Finding a way to deliver services over the internet that behave like databases and other traditional software products will be critical to keeping its lead because older tech companies like Microsoft are already capable of doing it.

Amazon Web Services is banking on help from its customers to make its ambitions work. “Ninety per cent of our development is deep, sophisticated corporate users telling us what to build next,” said Adam Selipsky, the unit’s vice-president for products.

On Wednesday, the unit announced that in 2014 it had released 442 new products for its global network of computers and software, a 60% rise from all of 2013. It later raised that number to 449, including faster ways to write and publish software.
The lower number “was so this morning”, said James Hamilton, the enthusiastic executive who oversees the development of AWS. “This is a different world,” said Hamilton, a veteran of decades in companies like IBM and Microsoft before he joined the unit in 2008. “The speed is unbelievably different. We don’t slow down as we get bigger.”

But the unit could face challenges in its efforts. It has already had to deal with embarrassing system failures and changed its policies to suit national governments. Moreover, its parent company, Amazon, has returned less in profits in its 17-year life as a public company than cloud competitors like Google and Microsoft earn in a single quarter. If Wall Street grows tired of Amazon’s continued losses, it could also pinch AWS.

Amazon is not the only big tech company trying to lure businesses to the cloud. Microsoft, Google and IBM are all trying to get business customers to rent their cloud services rather than buy software, servers and networking gear.

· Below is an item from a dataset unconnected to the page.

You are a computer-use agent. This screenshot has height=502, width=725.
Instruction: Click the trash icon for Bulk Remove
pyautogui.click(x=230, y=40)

Just a few years ago, public clouds like Amazon’s were considered experimental turf for technology start-ups. Today, companies like Johnson & Johnson, Intuit and General Electric are among the unit’s customers. In the past year, AWS says, the amount of data it stores has grown 137%. It sells twice as much of its basic computing as a year ago.

Analysts believe the pace is picking up across the handful of big tech companies providing cloud services. “Two years ago, public clouds were maybe 2% of all computing workloads,” said Lydia Leong, a senior analyst at Gartner. “Now they are more than 10%. By 2018, it will be more than 50%.”